In this research experiment, we evaluated the proposed approach using the customs import declarations dataset34, which consists of 54,000 synthetically generated trade records created using CTGAN while conserving correlated attributes. In fact, each row corresponds to a single goods declaration. From the 62 available fields in the import declaration form, 18 representative features were selected along with two target labels, namely “fraud” and “item price”. More specifically, 78.42% of the declarations are positive (fraudulent) cases and 21.58% are negative (non-fraudulent). As can be seen, this indicates a considerable class imbalance in the dataset. Table 2 details the attributes included in the customs dataset considered in this research.

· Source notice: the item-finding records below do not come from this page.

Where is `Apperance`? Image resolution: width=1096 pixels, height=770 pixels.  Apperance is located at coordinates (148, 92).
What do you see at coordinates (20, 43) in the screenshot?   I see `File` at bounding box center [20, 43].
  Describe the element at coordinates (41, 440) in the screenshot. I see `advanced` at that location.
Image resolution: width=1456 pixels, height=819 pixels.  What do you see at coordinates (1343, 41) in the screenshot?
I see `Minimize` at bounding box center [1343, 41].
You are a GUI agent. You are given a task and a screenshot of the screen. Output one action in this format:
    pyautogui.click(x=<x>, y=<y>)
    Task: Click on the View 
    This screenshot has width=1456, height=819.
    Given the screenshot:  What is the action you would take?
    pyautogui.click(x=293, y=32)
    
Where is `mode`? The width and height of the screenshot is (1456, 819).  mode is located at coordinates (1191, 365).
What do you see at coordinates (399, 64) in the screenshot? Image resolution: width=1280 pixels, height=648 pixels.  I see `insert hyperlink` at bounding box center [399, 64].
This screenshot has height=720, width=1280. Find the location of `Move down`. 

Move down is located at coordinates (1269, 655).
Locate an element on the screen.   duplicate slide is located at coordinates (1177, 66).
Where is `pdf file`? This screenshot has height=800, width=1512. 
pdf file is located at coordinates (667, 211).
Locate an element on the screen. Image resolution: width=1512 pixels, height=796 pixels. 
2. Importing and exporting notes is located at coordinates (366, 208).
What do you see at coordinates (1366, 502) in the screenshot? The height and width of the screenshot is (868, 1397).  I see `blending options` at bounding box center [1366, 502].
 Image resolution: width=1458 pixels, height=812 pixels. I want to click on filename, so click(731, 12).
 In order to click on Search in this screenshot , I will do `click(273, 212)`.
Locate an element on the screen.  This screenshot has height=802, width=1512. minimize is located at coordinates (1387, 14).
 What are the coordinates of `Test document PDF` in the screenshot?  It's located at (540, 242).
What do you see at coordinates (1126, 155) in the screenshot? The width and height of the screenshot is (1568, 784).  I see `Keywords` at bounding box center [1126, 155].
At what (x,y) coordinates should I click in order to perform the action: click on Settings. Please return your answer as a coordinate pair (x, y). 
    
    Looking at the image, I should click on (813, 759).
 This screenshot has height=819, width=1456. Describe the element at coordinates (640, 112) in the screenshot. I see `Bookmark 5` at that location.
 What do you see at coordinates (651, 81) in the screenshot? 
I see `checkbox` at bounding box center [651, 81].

It is worth mentioning that using synthetic data in this study was necessitated by the confidentiality and privacy restrictions surrounding real customs declarations. Disclosure of import transaction records outside customs authorities is strictly prohibited. Furthermore, access is limited only to authorized internal departments and institutions. Therefore, the publicly available synthetic dataset serves as a practical alternative. It enables research to progress despite these restrictions. The synthetic data generation process minimizes identity risk in trade statistics and maintains a distribution similar to the real data. This makes the dataset suitable as a benchmark for evaluating classification and regression algorithms.

Nevertheless, although CTGAN effectively maintains the statistical dependencies among features, it cannot fully reflect the data complexity, irregularities, and noise patterns present in real-world customs transactions. As a result, the generalization of the reported results may be constrained. In other words, differences between synthetic and real-world customs data could influence model performance when applied in reality. Future research will therefore focus on validating the proposed approach using real customs datasets once access permissions are obtained.

Table 2 Overview of the customs declaration dataset in which the description and example of each variable are provided.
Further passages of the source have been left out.